In a study published in 2021 by researchers at Brown University (Hamid et al. Cell 2021), Dr. Arif Hamid and co-workers used leading-edge techniques to visualize striatal dopamine release in real-time in behaving mice and reported that the release takes the form of waves of dopamine release that travel through the striatum. They also provided evidence that the direction of the waves depends on the kind of behavior the animals were engaged in. The HFSP Research Grant Awardees team used comparable techniques that enable the visualization of acetylcholine release in real-time and found that acetylcholine is also released in the form of waves that travel through the striatum in similar directions.

Fig1_joshgoldberg

Finding the acetylcholine waves led the researchers to speculate whether the two types of striatal neurochemical waves could be related. Furthermore, inspired by the dopamine–acetylcholine balance hypothesis, the team asked whether there could be a joint mechanism that could give rise simultaneously to dopamine and acetylcholine waves. To address these questions, the scientists turned to mathematical modeling. They realized that the known local interaction between acetylcholine and dopamine is reminiscent of a non-linear activator inhibitor chemical interaction. Additionally, the Research Grant Awardees hypothesized that the dense space-filling network of dopamine- and acetylcholine-releasing axons acts like two coupled extended diffusive media (of electrical activity). Thus, using mathematical modeling, they were able to reduce the known interaction between dopamine axons and acetylcholine-releasing – or cholinergic – interneurons in the striatal microcircuitry to an activator-inhibitor reaction-diffusion (AIRD) system. AIRD systems are famous for giving rise to traveling wave solutions.
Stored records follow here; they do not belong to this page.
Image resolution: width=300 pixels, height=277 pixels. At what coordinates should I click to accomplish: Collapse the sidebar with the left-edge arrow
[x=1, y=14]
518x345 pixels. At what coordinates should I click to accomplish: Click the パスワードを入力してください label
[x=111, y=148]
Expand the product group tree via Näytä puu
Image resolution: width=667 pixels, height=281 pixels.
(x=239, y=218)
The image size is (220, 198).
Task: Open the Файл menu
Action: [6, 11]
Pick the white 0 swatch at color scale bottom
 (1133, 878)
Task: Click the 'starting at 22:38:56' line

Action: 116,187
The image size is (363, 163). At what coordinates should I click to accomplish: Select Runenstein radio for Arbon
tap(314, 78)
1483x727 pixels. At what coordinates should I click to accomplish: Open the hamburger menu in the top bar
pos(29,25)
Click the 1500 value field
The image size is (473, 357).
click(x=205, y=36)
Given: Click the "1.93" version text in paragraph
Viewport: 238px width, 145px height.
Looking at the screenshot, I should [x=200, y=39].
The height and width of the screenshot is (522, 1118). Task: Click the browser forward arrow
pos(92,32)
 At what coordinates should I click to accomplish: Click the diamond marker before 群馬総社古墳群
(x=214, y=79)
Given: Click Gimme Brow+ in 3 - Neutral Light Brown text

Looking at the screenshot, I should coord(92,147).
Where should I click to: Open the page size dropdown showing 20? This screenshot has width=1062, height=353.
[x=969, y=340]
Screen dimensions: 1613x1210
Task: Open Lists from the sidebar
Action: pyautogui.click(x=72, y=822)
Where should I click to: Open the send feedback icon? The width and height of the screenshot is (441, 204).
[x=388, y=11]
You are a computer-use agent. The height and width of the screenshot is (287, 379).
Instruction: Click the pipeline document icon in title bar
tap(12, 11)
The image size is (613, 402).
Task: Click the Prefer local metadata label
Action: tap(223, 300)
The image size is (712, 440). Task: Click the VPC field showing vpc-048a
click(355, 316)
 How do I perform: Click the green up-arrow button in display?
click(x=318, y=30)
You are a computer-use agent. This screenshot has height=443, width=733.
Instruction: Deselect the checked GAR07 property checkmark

In the study, published recently in the scientific journal Nature Communications, the HFSP awardees considered various parameter regimes of the AIRD systems and reduced this system to simpler tractable systems (which maintain the same phase-plane geometry) to analyze their phase diagrams and show how they could give rise to empirically measured correlations (Howe et al. eLife 2019) between striatal dopamine and acetylcholine.

Fig2_joshgoldberg

The analysis also reveals regions of the phase diagram where Turing patterns can form in the wake of traveling waves. Importantly, the models strongly predict that if dopamine and acetylcholine waves would be imaged simultaneously, they would share a wavefront. They also predict that the formation and direction of travel of the waves should depend on the activity of various interneurons in the striatal circuitry.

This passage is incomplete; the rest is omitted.